Previously, the Ad Standards Community Panel found the window ads “present women as sex objects” and were “overtly sexual and inappropriate for display in a public space.” Since 2010, Ad Standards has investigated over 160 complaints about Honey Birdette promotions, according to Collective Shout, a group that rallies “against the objectification of women and the sexualization of girls in media, advertising and popular culture.”

Collective Shout, has been campaigning against the “objectified” images for years and is in full support of a widespread ban, movement director Melinda Tankard Reist told Yahoo News Australia.
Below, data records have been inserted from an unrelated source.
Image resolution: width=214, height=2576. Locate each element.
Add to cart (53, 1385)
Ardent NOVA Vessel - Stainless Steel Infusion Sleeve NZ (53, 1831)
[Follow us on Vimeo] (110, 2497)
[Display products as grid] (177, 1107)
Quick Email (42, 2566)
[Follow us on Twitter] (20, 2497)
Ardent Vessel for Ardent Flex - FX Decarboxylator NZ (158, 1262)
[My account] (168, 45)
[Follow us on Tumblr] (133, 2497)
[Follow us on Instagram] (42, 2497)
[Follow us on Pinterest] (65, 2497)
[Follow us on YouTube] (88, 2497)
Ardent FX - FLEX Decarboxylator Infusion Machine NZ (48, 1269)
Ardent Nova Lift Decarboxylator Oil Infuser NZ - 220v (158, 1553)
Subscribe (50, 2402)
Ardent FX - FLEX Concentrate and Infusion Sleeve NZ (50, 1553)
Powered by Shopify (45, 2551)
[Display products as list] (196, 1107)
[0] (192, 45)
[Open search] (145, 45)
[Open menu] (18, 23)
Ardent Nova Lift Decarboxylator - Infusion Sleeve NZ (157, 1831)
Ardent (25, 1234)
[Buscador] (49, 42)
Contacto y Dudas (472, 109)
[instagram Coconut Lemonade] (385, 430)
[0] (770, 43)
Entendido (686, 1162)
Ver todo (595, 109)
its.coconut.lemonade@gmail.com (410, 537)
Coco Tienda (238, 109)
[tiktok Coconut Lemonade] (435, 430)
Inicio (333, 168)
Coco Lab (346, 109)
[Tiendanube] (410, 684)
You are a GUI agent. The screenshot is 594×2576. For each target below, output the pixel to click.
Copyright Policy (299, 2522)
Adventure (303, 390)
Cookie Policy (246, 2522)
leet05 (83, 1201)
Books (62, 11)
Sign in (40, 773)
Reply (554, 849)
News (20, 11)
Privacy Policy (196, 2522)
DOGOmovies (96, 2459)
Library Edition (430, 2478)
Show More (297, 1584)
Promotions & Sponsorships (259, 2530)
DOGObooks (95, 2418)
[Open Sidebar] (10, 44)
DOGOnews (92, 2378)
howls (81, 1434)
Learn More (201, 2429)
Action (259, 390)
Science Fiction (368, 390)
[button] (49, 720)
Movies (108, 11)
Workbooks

She said the “blatantly sexualized depictions of women” are “doing real harm” saying it condoms the mistreatment of women.

The Honey Birdette window displays are usually in public spaces, mostly in shopping centers across the country. Source: Getty/Honey Birdette

Councilor Scott told the Daily Telegraph that “women should be safe, and feel safe, in our city,” condemning the explicit nature of the ads regularly displayed in the windows of its stores across the country.

“In light of the rise in domestic violence and public attacks against women in Sydney, I’m even more determined to take action to ensure advertising images depicting violent acts against women aren’t displayed prominently in our local shopping centres,” Scott told the publication.

“Companies such as Honey Birdette have been able to exploit loopholes in voluntary advertising codes to display pornographic and violent images of women for too long.”

City of Sydney Councilor Linda Scott is on the war path. Source: Facebook

It’s understood Ad Standards Australia has been attempting to order the lingerie brand to comply for many years, however, Ad Standards boss Richard Bean said Honey Birdette presents a “unique challenge”. He said they do not accept that the complaints “raise legitimate issues and control their advertising medium.”

“This financial year, Honey Birdette has been found in breach of the AANA Code of Ethics six times, and received 14 complaints in 2024 that were linked to 11 ads,” he said.

Yahoo News Australia reached out to Councilor Scott, Ad Standards Australia and Honey Birdette for comment.

Collective Shout has long condemned the racy images. Previously, one image showed a topless model with gold pasties over her nipples — an image they liked to porn. Nothing has changed since, claims Collective Shout Campaigns Manager Caitlin Roper.

“We have decades of research documenting how sexualized and objectifying representations of women contribute to men’s violence against women,” she said in a statement last month, following another violation.

“We are in the midst of a national epidemic of violence against women, yet Honey Birdette delivers up one ad after another portraying women as things existing for men’s sexual use. Ad industry self-regulation has facilitated this. We need a complete overhaul of the system.”